Another practical consideration is instrumentation availability. Studies demonstrated that agarose-based AIEX columns can be operated successfully on conventional HPLC systems while maintaining acceptable pressure limits, enabling method evaluation using existing laboratory infrastructure. This reduces barriers to adoption and facilitates comparison with established chromatographic workflows.

Looking Forward

The continued growth of therapeutic oligonucleotides is driving increased interest in purification technologies that can combine high performance with scalability and sustainability.

The studies discussed here illustrate that successful oligonucleotide purification depends on far more than selecting an appropriate gradient or buffer system. Resin architecture, molecular conformation, and chemical modifications all influence chromatographic behavior and strongly influence purification performance and process productivity.

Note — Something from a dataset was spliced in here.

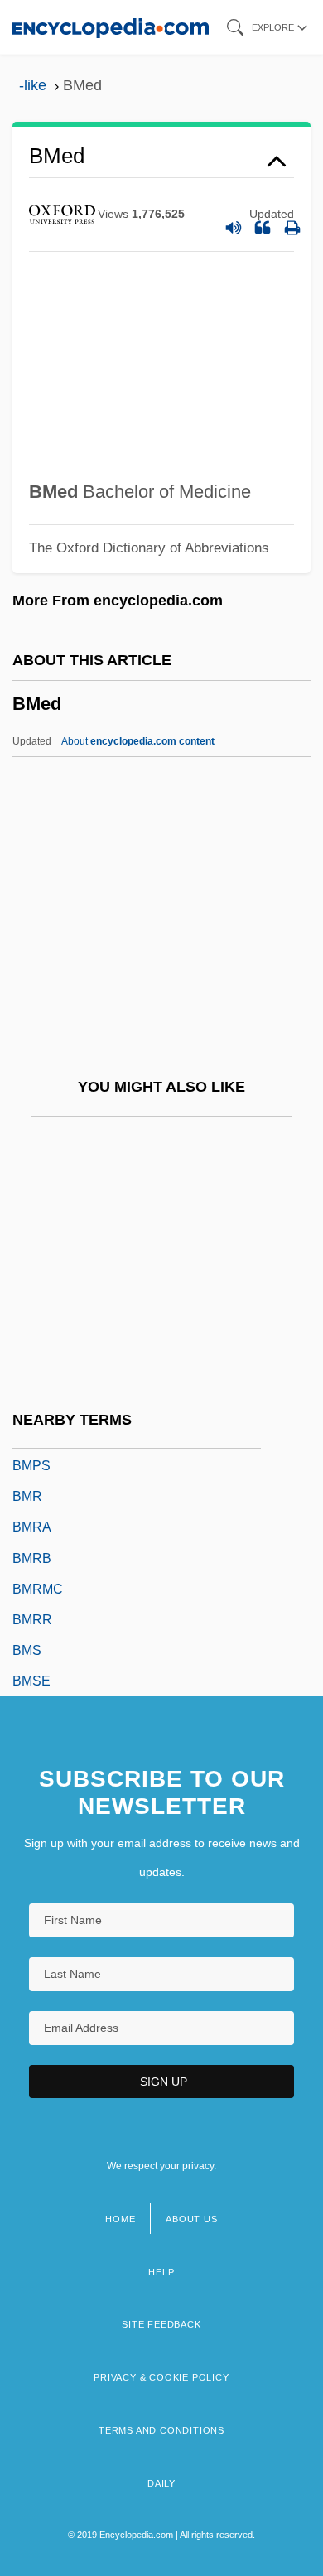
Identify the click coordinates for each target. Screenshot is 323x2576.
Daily (161, 2483)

As therapeutic oligonucleotides continue to diversify, a deeper mechanistic understanding of these relationships will become increasingly important. The challenge is not simply to purify nucleic acids but to understand why particular purification strategies succeed and how that knowledge can be used to develop more efficient and sustainable manufacturing processes.

Reference

Enmark M, Unoson C, Leśko M, Stålberg O, Stavenhagen K, Jora M, et al. A comparative study of ion exchange vs. ion pair chromatography for preparative separation of oligonucleotides. J Chromatogr A. 2025;1746:465790. https://doi.org/10.1016/j.chroma.2025.465790

About The Authors

Mikael Andersson Schönn is a senior application scientist at Bio-Works with over a decade of experience in developing and scaling chromatographic processes. He has worked extensively on purification methods for proteins, peptides, oligonucleotides, and viruses, with a focus on translating laboratory-scale solutions into robust, high-yield, and cost-efficient processes for larger-scale applications. At Bio-Works, Schönn has played a key role in designing workflows that balance efficiency with product quality, supporting both research and industrial needs. His expertise lies in bridging the gap between method development and process implementation, ensuring that chromatographic solutions are both practical and scalable.

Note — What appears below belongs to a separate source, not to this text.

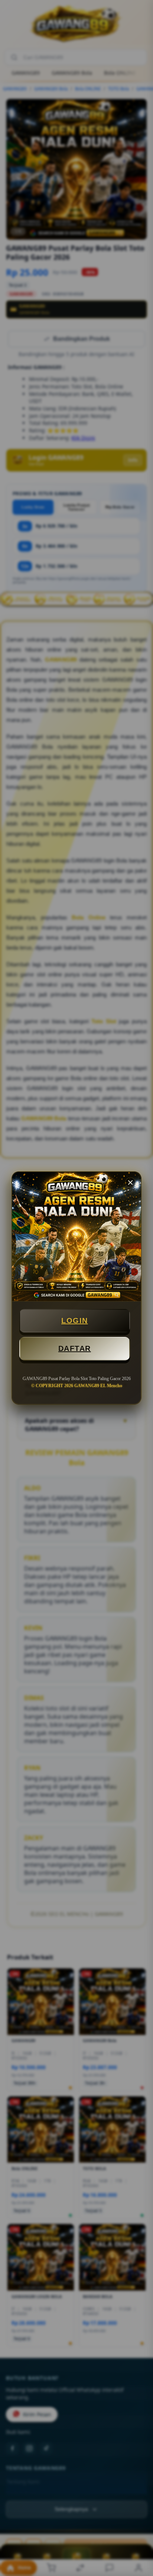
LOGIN (74, 1320)
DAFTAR (74, 1348)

Martin Enmark is a senior application scientist at Bio-Works with more than 15 years of experience in analytical and preparative chromatography. His work has covered a broad range of separation challenges, from small molecules and natural products to biomolecules, with particular expertise in ion exchange, reversed-phase, ion-pair reversed-phase, and supercritical fluid chromatography. Before joining Bio-Works, Enmark worked extensively with therapeutic oligonucleotides, including antisense oligonucleotides and siRNA, focusing on analytical characterization, impurity profiling, and preparative purification using techniques such as IP-RPLC and IEX. At Bio-Works, his current work is centered on application development for chromatographic resins, with a particular focus on peptide purification, including GLP-1-related molecules. Enmark’s expertise lies in applying mechanistic chromatographic understanding to interpret complex separation behavior and translate experimental data into practical purification strategies.